-- START OF PROVIDED RECORDS --

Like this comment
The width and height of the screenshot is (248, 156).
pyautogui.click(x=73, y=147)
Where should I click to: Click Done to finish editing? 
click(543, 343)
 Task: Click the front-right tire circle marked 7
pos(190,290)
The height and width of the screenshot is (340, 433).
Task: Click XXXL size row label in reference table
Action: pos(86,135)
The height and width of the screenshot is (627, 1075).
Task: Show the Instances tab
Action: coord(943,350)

-- END OF PROVIDED RECORDS --
-- START OF PROVIDED RECORDS --

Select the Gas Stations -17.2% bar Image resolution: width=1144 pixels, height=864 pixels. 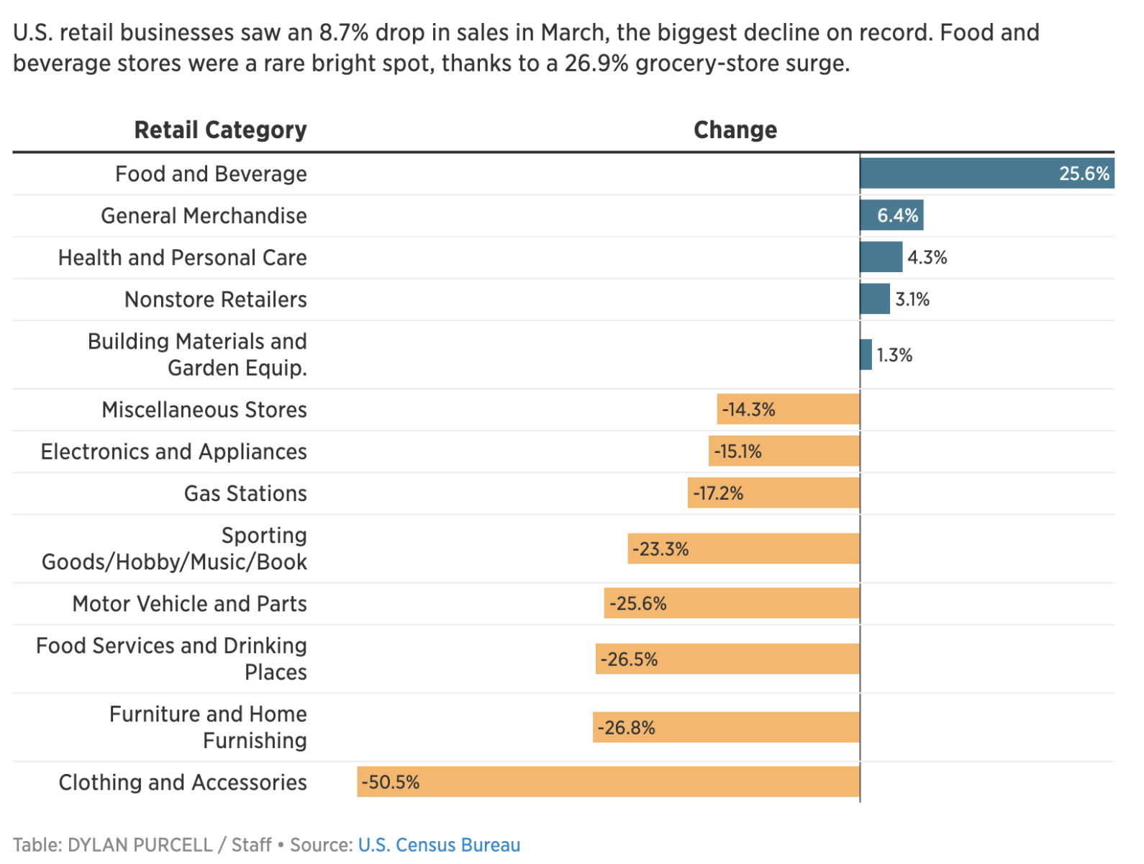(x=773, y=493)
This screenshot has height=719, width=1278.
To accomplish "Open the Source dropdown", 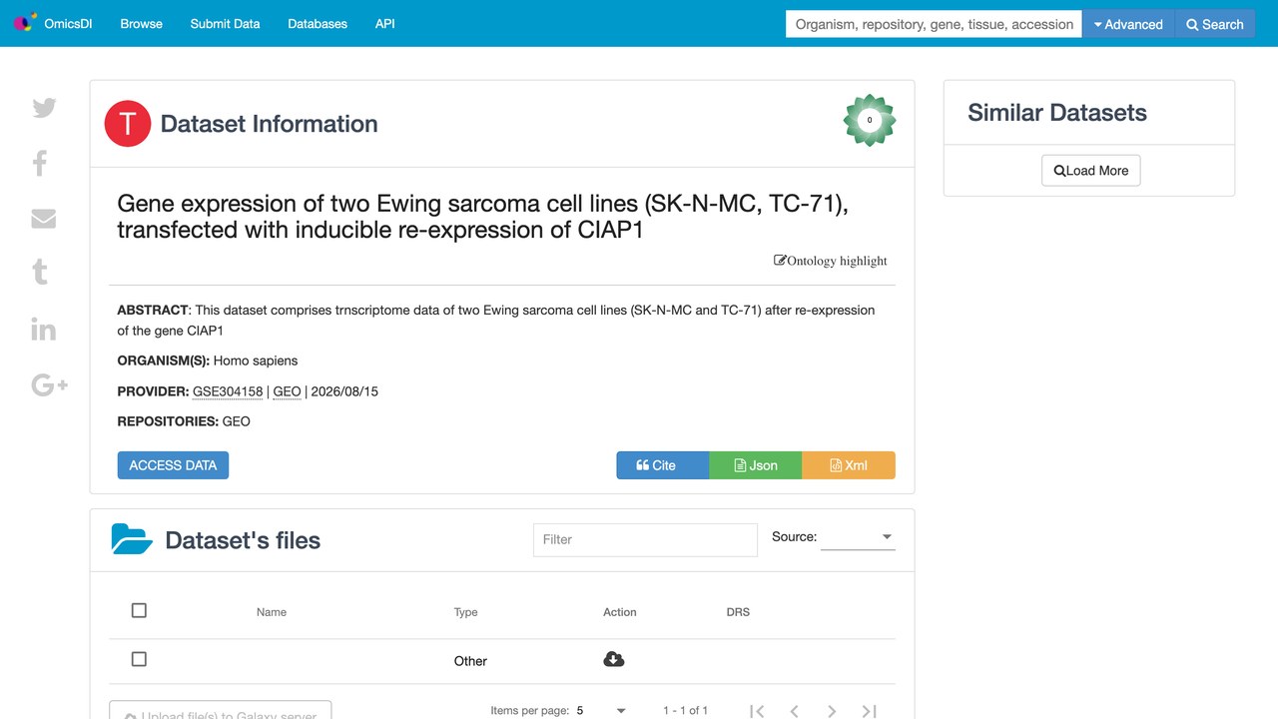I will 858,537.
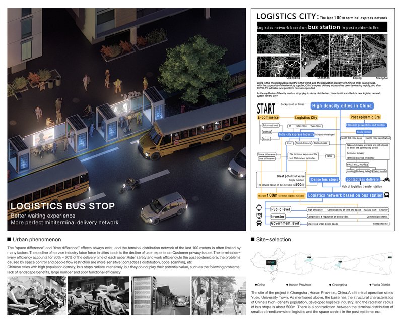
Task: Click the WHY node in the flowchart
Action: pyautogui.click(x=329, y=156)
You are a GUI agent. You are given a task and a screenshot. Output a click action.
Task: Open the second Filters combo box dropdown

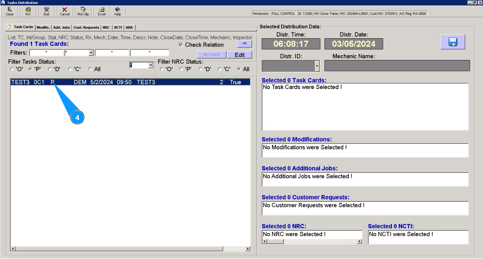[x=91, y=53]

-- END OF PROVIDED RECORDS --

SHORT TASK: Rewrite the stretch from "Where should I" through "Action: coord(943,350)", substituting "wheel" for "tire" and keeping every other part of those lines unchanged.

SOLUTION:
Where should I click to: Click Done to finish editing? 
click(543, 343)
 Task: Click the front-right wheel circle marked 7
pos(190,290)
The height and width of the screenshot is (340, 433).
Task: Click XXXL size row label in reference table
Action: pos(86,135)
The height and width of the screenshot is (627, 1075).
Task: Show the Instances tab
Action: coord(943,350)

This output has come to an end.